I’ve done 4 Heat Adaption (HA) sessions so far and today will be my 5th after my Carpathian Peak o/u workout. I am doing HA training only on my work days (5 days a week) and sorta “nothing” on my rest days (see below exception to this rule). Here is the protocol I follow.

  1. I do all workouts above z2 optimized with a cool room and fans. My goal is to keep training performance high, so I don’t want to add another stressor of heat to that equation likely limiting my power output.

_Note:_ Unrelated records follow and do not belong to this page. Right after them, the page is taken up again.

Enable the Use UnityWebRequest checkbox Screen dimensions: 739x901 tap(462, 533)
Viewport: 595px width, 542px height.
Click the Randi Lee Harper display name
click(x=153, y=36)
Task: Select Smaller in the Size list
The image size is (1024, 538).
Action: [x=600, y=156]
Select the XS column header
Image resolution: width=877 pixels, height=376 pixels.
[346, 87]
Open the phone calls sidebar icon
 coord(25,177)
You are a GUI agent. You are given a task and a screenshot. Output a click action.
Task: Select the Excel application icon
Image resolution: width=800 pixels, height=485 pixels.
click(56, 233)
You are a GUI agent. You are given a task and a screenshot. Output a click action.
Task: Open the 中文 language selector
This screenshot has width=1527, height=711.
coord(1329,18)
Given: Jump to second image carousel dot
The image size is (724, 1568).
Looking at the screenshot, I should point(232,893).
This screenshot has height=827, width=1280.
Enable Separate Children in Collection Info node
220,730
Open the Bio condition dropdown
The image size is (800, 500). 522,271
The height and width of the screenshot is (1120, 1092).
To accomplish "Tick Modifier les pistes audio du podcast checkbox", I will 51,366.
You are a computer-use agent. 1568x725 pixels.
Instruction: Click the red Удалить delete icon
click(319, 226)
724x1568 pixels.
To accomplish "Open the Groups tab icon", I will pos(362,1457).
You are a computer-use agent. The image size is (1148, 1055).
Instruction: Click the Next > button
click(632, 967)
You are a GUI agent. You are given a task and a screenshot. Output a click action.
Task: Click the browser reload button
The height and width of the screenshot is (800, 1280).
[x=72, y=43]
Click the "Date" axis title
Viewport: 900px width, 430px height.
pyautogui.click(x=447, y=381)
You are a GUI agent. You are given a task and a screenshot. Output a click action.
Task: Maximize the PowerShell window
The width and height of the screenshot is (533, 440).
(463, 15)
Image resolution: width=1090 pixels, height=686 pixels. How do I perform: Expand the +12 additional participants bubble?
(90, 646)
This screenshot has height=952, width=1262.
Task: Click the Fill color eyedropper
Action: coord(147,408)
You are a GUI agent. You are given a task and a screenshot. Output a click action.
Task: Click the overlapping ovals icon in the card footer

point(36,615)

    • For z2 rides I workout without fans and don’t take off my shirt/jersey when I get warm. I just sweat it out (towel on/under the bike is now needed). I’ve seen no negative recovery affect and my HR does NOT raise higher than normal.
  2. At the end of of intensity workouts I turn off the fans during the “cool down” spin to maintain internal body heat. After I get off the bike I immediately put on a sweatshirt hoodie and sweatpants, again to maintain internal body temperature as I prepare for the HWI.

  3. HWI:

    • I start running the tub with 109-110 F degree water (tested with kitchen meat thermometer). I add in bath soap/bubbles to retain heat. According to the above article 104.5 is the suggested temperature, but I find the tub tends to cool over time, so I go a little above that to make sure. I test the water coming out of the faucet and at the far end of the tub to ensure the water is within the 105-110 F range. I’ll adjust accordingly until it fills.

    • I have a heater fan in the bathroom which I also turn on until the tub fills, but this is probably not needed. Once the tub fills completely, I take off the sweats and riding gear and get into the tub up to my neck. Tub is usually about 109 F +/-. I set a timer for 30 mins and put on either music, podcast or a YouTube video on my iPad (distractions are very beneficial).

    • Roughly every 4-5 minutes I take the temperature of the tub to ensure it is at or above 105 F, but I’m realizing this is not needed as the bubbles seem to keep the temperature for the full 30 mins. I may start at 110 degrees and by the end it only slips to 107 degrees after 30 mins. However having something to do every 5 mins breaks up the session.

    • With a separate medical thermometer, every 4-5 minutes I take my body temperature (under the tongue) to ensure I’m not over the 101.3 F recommendation. I’ve found that I often creep up to over 102 F, so I raise up out of the tub to my waist to cool off, then take my temperature a couple minutes later. If I’m at the desired temp, I’ll sink back in up to my neck. I’m learning that I can actually tell when I’m starting to get over heated and a quick temp check ensures that.

    • I continue this process for the duration of the 30 minutes of HWI. Additionally I consume a recovery drink, about 1 liter of water/mix during the HWI. I ensure that the drink is warm and not cold, as I don’t want to cool off my internal body temperature. Once the 30 mins is done I hop out into a warm/cool shower and actually bath myself.

    • HA training is not easy especially after a hard workout. In the beginning I was actually dreading the HWI more than the workout. Now that I have my protocol dialed and I know what to expect its not as bad.

Pro Tip: You absolutely need thermometers. The first 2 sessions I only lasted 15-20 minutes of HWI. I thought it was because I wasn’t heat adapted, but then I realized I had the water way too hot (115+ F) and my body temperature also raised to over 103 F :grimacing:. So for success and safety use thermometers.

Yesterday after Pettit with no fans it was not bad at all. I additionally lasted the full 30 mins during my HWI training. My next race is in 9 days and it’s expected to be 80+ degrees with high humidity. I will continue my HA training to see if it has any benefit. However, I can tell already that I’ve gained some mental adaptation of working in the heat.

Extra Credit: I have also introduced “living warm” every day to include rest days. Meaning I am ensuring I’m a little warmer than I’d prefer to be throughout the day. I may put on a little extra clothing during the day at work and keep the AC lower in the car and house. I want to be comfortable, but I also don’t need the AC blasting all day while I’m also going through HA training. The only exception to this is at night when I want to maximize sleep with a cool room.